Le PNR existe donc bel et bien. Le danger, s’il n’est pas mis en place au niveau européen, est d’aboutir à une situation d’opacité, avec de multiples PNR non encadrés et une absence totale de contrôle des données échangées, emportant une atteinte très grave à nos droits fondamentaux.

Le débat oppose, d’un côté, la Commission européenne et la majorité des États membres, qui souhaitent l’adoption rapide d’un PNR européen, et, de l’autre, un Parlement européen réticent, craignant pour les droits fondamentaux et ayant déjà rejeté, en avril 2013, la proposition de directive. Ce débat est utile, mais il ne doit pas tout bloquer.

J’ai présenté cet après-midi, en commission des affaires européennes, une proposition de résolution qui a été adoptée à l’unanimité, tous groupes politiques confondus, indiquant que, eu égard à la gravité des menaces terroristes de toute nature qui pèsent sur nos sociétés, il est impératif de mettre en place rapidement un système PNR européen. Seule la mise en œuvre d’un tel système est propre à assurer une coordination efficace entre les PNR nationaux, tout en apportant les garanties indispensables en matière de protection des données personnelles.

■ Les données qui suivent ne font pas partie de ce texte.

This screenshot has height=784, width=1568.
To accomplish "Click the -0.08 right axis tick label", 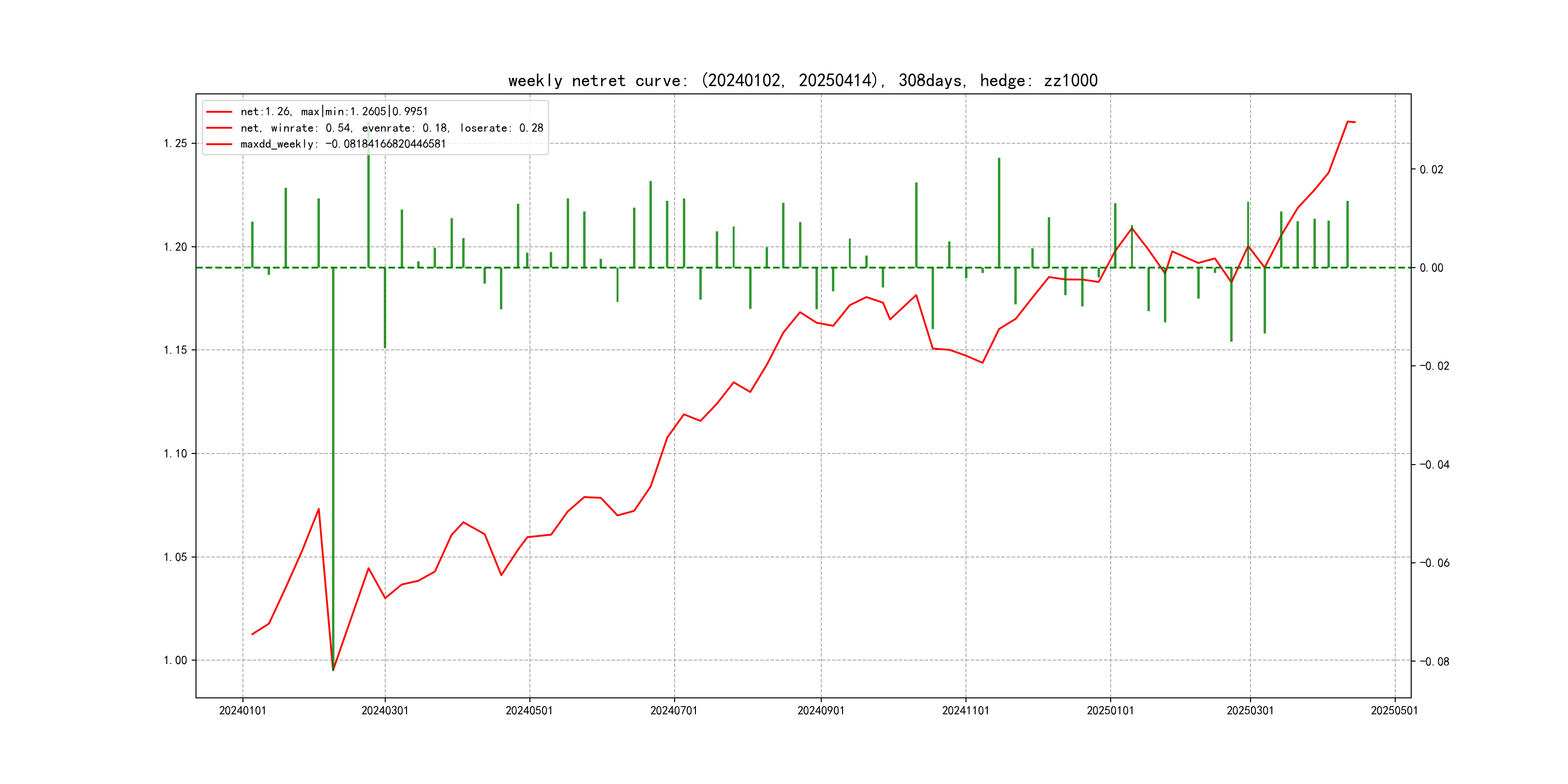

Aujourd’hui, mes chers collègues, il est temps pour l’Europe de donner des réponses à ses citoyens, qui la voient trop souvent comme une somme de contraintes – votre prédécesseur, monsieur le secrétaire d’État, évoquait parfois une « maison de correction ». La vocation de l’Europe est également de leur assurer la sécurité, ainsi qu’un haut niveau de garantie de leurs droits fondamentaux. (Applaudissements sur les travées du groupe socialiste et du RDSE. –M. Yves Pozzo di Borgo applaudit également.)